One can answer this on the basis of the weak anthropic principle. Conditions in the contracting phase would not be suitable for the existence of intelligent beings who could ask the question: why is disorder increasing in the same direction of time as that in which the universe is expanding? The inflation in the early stages of the universe, which the no boundary proposal predicts, means that the universe must be expanding at very close to the critical rate at which it would just avoid recollapse, and so will not recollapse for a very long time. By then all the stars will have burned out and the protons and neutrons in them will probably have decayed into light particles and radiation. The universe would be in a state of almost complete disorder. There would be no strong thermodynamic arrow of time. Disorder couldn’t increase much because the universe would be in a state of almost complete disorder already. However, a strong thermodynamic arrow is necessary for intelligent life to operate. In order to survive, human beings have to consume food, which is an ordered form of energy, and convert it into heat, which is a disordered form of energy. Thus intelligent life could not exist in the contracting phase of the universe. This is the explanation of why we observe that the thermodynamic and cosmological arrows of time point in the same direction. It is not that the expansion of the universe causes disorder to increase. Rather, it is that the no boundary condition causes disorder to increase and the conditions to be suitable for intelligent life only in the expanding phase.
To summarize, the laws of science do not distinguish between the forward and backward directions of time.
However, there are at least three arrows of time that do distinguish the past from the future. They are the thermodynamic arrow, the direction of time in which disorder increases; the psychological arrow, the direction of time in which we remember the past and not the future; and the cosmological arrow, the direction of time in which the universe expands rather than contracts. I have shown that the psychological arrow is essentially the same as the thermodynamic arrow, so that the two would always point in the same direction. The no boundary proposal for the universe predicts the existence of a well-defined thermodynamic arrow of time because the universe must start off in a smooth and ordered state. And the reason we observe this thermodynamic arrow to
agree with the cosmological arrow is that intelligent beings can exist only in the expanding phase. The contracting phase will be unsuitable because it has no strong thermodynamic arrow of time.

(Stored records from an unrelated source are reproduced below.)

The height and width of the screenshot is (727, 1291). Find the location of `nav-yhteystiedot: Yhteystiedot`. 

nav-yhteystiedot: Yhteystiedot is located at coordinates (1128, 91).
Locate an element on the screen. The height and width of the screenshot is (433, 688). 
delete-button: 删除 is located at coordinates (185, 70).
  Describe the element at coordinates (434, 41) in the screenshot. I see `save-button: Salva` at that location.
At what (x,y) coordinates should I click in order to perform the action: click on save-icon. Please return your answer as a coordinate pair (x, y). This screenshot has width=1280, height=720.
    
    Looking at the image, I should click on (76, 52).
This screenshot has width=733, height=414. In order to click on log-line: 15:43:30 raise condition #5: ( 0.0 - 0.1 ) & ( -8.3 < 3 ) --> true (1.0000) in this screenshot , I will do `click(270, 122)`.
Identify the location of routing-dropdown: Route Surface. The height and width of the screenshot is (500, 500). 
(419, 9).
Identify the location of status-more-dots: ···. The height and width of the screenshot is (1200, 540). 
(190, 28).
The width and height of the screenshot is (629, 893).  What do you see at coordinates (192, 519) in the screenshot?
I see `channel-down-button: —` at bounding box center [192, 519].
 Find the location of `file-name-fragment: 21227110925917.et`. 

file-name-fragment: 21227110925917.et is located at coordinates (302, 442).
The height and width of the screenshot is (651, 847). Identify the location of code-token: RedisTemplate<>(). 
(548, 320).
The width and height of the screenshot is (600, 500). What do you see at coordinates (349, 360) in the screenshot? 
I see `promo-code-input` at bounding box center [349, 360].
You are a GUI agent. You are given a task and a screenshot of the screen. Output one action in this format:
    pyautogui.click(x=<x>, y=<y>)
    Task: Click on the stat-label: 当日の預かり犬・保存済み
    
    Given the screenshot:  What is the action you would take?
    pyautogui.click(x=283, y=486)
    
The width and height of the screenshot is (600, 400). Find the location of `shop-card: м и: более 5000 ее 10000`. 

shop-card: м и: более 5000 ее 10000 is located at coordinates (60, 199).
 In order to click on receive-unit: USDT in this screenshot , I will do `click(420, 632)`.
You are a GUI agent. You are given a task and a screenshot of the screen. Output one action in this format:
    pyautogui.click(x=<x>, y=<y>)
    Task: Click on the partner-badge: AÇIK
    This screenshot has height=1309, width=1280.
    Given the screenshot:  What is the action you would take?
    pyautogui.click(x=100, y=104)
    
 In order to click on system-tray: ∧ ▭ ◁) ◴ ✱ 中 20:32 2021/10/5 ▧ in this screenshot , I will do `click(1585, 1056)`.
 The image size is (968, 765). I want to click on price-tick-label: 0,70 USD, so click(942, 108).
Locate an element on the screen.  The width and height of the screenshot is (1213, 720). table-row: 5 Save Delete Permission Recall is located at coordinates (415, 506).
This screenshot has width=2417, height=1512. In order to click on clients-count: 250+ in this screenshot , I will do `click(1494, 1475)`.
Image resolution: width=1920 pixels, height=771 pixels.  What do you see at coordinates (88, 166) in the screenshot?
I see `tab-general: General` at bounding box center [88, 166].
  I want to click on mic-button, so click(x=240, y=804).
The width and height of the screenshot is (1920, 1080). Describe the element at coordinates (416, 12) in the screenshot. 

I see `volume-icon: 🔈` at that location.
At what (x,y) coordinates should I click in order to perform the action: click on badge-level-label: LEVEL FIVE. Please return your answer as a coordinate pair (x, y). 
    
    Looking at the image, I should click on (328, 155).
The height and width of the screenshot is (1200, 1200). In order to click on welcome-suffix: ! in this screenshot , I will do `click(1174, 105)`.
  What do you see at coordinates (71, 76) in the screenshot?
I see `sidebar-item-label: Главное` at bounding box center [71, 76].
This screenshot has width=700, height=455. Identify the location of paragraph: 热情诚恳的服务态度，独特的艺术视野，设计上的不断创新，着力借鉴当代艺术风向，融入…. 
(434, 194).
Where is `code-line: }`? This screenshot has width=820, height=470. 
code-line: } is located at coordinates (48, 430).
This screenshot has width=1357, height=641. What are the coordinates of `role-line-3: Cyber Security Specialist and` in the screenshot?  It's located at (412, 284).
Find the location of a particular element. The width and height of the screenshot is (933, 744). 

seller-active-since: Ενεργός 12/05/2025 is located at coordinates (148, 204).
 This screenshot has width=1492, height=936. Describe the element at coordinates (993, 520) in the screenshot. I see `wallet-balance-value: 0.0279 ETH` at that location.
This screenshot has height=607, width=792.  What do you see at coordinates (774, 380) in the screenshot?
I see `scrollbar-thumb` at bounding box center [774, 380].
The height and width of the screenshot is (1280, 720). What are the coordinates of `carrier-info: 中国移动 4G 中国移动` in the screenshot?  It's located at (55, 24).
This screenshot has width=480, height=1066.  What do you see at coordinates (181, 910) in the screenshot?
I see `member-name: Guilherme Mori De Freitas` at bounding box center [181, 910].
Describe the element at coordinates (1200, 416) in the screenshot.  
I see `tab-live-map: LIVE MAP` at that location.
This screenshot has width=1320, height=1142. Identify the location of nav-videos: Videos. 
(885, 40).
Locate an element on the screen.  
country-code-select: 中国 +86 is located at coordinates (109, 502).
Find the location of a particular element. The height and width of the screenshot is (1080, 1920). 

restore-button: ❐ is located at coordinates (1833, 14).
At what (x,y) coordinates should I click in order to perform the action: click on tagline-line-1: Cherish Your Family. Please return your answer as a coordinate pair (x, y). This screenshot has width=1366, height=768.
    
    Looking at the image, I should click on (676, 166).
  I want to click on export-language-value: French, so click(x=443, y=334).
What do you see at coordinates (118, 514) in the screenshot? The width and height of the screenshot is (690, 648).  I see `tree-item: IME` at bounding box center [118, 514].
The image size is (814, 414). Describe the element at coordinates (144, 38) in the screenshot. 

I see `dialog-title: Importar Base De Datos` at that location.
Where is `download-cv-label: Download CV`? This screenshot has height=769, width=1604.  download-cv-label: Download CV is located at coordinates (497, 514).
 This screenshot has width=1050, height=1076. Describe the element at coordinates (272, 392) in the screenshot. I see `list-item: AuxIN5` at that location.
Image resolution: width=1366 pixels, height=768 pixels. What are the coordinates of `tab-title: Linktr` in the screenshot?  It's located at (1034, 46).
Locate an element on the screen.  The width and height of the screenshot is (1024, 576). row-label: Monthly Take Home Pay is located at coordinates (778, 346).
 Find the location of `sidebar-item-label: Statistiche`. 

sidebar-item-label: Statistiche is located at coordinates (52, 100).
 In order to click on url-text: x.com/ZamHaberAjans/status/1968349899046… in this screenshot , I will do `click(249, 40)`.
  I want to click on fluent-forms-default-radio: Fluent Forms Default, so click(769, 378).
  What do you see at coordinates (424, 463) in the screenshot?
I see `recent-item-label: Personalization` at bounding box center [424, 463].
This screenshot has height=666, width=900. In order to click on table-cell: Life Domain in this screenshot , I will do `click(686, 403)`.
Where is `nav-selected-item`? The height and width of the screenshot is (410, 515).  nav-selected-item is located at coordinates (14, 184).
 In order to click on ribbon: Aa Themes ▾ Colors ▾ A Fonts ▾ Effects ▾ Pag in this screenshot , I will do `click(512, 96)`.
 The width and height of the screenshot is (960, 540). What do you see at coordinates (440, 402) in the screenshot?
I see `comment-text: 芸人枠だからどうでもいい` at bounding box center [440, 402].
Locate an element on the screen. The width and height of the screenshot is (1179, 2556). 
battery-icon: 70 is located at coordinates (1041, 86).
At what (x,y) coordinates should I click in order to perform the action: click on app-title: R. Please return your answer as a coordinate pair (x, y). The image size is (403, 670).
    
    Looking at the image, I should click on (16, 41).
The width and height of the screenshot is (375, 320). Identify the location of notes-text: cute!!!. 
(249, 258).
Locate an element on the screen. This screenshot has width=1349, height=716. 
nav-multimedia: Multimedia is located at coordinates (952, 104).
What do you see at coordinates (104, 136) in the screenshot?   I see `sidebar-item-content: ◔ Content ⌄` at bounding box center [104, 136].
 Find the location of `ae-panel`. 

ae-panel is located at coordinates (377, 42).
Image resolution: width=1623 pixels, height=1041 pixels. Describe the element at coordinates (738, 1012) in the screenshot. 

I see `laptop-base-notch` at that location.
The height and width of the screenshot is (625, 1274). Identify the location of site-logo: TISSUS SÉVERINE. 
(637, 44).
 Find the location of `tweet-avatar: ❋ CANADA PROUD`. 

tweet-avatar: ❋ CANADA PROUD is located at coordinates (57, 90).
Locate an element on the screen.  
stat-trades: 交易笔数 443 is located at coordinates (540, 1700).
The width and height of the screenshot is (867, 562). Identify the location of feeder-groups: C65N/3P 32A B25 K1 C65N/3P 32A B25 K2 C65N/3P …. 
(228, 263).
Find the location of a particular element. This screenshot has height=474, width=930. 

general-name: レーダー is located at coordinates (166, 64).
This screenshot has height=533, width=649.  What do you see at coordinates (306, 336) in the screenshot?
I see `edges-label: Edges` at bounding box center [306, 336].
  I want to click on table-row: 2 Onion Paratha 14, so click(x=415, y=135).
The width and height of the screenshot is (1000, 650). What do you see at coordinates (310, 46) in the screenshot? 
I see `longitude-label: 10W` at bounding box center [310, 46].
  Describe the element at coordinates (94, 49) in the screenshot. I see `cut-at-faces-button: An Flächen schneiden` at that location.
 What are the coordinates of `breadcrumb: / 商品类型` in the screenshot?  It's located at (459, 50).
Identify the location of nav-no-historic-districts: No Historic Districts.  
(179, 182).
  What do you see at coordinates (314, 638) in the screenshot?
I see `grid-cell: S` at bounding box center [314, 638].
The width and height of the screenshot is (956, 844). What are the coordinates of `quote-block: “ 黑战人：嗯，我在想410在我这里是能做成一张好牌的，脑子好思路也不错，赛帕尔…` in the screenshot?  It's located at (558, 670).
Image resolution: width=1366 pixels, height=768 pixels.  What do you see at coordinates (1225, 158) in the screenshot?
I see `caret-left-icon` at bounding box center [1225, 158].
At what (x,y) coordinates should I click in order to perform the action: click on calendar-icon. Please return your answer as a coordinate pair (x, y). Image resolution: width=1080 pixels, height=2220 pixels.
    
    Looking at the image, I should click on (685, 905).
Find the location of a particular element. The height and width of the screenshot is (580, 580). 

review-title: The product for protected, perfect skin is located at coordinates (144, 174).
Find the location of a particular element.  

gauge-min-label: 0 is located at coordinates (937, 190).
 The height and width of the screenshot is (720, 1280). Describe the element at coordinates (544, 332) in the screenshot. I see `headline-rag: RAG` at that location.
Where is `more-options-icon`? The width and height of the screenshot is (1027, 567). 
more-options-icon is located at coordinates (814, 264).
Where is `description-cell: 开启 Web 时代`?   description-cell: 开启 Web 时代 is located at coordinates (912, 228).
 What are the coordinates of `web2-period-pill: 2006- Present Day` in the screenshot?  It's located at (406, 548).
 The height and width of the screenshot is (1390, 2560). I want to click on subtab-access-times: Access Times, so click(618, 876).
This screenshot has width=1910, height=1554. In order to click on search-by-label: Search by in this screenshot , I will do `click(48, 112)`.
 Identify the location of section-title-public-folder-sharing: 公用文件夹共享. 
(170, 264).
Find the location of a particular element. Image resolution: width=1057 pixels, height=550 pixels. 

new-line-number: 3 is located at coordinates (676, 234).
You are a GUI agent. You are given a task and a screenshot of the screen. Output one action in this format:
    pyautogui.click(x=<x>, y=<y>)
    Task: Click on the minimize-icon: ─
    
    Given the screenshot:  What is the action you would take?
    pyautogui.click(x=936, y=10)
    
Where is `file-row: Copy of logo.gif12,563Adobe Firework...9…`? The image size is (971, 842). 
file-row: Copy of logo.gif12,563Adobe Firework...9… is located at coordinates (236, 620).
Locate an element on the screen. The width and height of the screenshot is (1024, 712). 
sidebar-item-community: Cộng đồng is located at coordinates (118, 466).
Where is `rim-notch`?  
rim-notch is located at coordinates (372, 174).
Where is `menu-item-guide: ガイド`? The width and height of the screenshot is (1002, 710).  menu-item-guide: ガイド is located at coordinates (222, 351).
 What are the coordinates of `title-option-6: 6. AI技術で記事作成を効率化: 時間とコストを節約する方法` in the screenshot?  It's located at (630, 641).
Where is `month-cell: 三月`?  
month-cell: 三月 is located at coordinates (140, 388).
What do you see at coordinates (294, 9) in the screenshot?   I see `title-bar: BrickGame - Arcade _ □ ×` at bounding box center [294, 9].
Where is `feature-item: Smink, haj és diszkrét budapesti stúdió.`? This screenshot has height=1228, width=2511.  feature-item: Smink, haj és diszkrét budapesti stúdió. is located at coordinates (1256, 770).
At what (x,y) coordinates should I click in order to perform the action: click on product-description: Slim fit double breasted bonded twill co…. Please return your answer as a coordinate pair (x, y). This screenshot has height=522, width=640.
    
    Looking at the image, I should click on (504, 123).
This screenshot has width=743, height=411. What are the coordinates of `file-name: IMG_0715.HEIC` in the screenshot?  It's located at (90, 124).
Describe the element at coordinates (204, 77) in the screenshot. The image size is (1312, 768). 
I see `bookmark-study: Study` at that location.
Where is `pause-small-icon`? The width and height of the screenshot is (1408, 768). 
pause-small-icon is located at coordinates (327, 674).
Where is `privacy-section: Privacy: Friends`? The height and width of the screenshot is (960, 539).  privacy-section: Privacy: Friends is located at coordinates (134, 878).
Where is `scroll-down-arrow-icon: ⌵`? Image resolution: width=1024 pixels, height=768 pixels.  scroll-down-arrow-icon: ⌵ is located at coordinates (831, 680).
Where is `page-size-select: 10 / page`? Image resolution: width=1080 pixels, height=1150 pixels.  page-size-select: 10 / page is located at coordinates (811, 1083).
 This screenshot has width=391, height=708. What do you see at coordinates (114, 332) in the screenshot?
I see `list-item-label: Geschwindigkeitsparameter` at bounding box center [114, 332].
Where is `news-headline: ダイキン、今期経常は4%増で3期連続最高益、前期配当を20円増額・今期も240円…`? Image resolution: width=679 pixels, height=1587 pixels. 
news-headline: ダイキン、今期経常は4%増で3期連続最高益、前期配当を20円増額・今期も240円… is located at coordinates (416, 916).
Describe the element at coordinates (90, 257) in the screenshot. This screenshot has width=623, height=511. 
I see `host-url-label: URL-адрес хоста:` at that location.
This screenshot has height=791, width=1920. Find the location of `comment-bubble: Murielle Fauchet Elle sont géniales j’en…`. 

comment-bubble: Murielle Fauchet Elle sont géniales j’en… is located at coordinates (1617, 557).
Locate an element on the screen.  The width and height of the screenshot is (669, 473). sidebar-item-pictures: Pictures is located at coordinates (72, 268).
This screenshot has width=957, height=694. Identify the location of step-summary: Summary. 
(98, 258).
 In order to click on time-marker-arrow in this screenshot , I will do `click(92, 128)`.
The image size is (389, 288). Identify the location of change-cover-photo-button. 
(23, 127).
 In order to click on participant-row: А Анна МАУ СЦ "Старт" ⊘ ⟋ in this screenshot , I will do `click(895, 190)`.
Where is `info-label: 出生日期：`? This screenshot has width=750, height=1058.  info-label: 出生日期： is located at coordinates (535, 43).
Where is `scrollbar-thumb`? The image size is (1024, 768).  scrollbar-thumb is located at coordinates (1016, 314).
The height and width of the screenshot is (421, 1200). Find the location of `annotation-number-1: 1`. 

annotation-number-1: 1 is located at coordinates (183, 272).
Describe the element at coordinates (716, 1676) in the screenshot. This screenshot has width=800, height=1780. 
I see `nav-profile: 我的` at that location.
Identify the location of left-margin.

The progress of the human race in understanding the universe has established a small corner of order in an increasingly disordered universe. If you remember every word in this book, your memory will have recorded about two million pieces of information: the order in your brain will have increased by about two million units.
However, while you have been reading the book, you will have converted at least a thousand calories of ordered energy, in the form of food, into disordered energy, in the form of heat that you lose to the air around you by convection and sweat. This will increase the disorder of the universe by about twenty million million million million units – or about ten million million million times the increase in order in your brain – and that’s if you remember everything in this book. In the next chapter but one I will try to increase the order in our neck of the woods a little further by explaining how people are trying to fit together the partial theories I have described to form a complete unified theory that would cover everything in the universe.